Provided data:
★ ★ ★ ★

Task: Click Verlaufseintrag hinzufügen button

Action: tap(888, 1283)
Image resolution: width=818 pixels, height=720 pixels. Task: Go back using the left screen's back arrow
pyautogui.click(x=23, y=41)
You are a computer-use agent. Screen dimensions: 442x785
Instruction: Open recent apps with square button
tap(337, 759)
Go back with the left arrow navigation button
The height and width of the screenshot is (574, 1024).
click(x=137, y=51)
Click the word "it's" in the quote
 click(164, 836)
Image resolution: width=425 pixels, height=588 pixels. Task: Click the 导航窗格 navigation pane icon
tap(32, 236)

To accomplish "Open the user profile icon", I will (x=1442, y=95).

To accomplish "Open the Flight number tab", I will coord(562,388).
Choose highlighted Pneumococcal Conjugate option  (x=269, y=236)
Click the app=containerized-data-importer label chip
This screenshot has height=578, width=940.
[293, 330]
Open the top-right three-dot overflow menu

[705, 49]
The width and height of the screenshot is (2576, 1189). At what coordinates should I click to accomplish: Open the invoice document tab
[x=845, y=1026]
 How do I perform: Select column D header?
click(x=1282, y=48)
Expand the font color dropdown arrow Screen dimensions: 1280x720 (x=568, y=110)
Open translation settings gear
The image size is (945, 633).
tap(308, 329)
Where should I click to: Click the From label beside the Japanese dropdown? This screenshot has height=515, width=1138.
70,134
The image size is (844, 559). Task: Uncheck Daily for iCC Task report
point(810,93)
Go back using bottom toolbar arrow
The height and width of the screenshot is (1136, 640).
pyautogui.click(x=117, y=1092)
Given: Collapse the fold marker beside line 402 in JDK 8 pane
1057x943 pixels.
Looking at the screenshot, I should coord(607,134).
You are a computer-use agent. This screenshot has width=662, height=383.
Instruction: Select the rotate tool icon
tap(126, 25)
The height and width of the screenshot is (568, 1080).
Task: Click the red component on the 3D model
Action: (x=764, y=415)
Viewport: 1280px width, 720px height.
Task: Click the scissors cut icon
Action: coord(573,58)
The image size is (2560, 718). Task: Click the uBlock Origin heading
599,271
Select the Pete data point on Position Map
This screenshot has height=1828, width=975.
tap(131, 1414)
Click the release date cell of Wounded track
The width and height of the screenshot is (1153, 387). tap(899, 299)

★ ★ ★ ★

How to complete this task:
Check each line of the listing above for the word "computer". Then state how many lines have it, and nothing further.

Solution to this problem:
2